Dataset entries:
========================
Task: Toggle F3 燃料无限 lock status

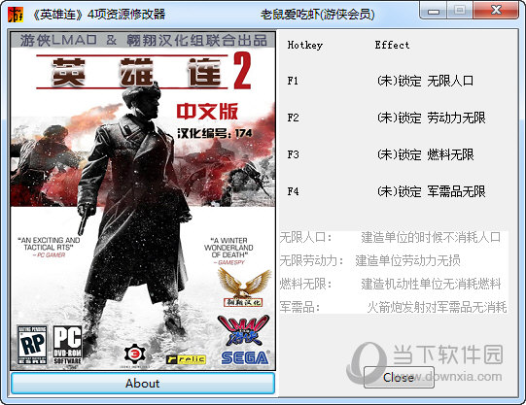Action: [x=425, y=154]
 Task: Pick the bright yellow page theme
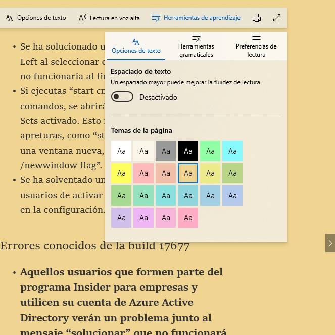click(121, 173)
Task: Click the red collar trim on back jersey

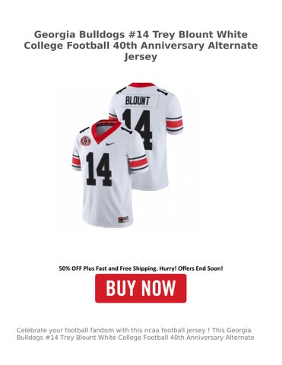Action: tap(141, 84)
========================
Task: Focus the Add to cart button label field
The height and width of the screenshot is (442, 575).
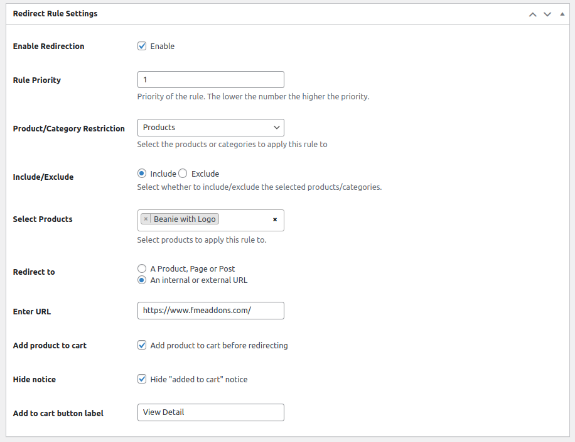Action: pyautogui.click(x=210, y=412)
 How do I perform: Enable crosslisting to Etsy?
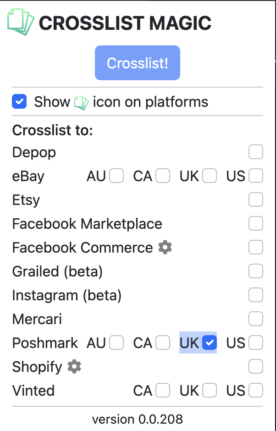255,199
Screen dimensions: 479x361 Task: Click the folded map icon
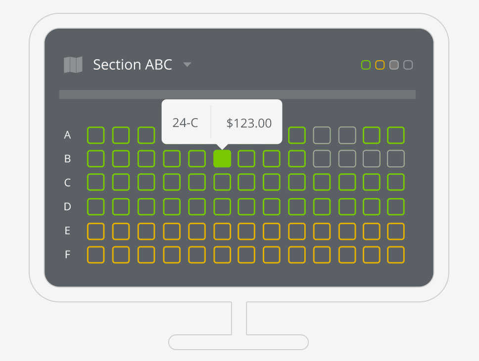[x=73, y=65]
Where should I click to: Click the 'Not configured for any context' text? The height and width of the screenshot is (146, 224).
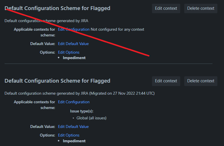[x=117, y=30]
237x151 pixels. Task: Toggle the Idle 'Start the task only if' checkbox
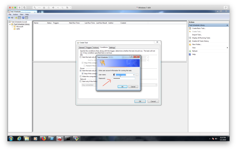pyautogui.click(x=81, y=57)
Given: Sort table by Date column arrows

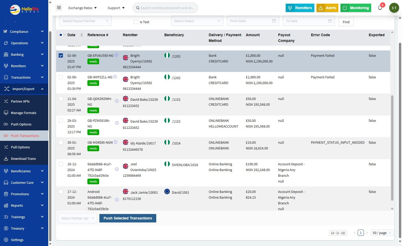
========================
Aim of the exercise =>
Pictures excluded, reproduce only the part above that opens with the line holding "How do I perform: Enable" and closes with the line holding "Given: Sort table by Date column arrows", exactly as written.

Solved problem =>
 How do I perform: Enable crosslisting to Etsy?
255,199
Screen dimensions: 479x361 Task: Click the folded map icon
[x=73, y=65]
Where should I click to: Click the 'Not configured for any context' text? The height and width of the screenshot is (146, 224).
[x=117, y=30]
237x151 pixels. Task: Toggle the Idle 'Start the task only if' checkbox
pyautogui.click(x=81, y=57)
Given: Sort table by Date column arrows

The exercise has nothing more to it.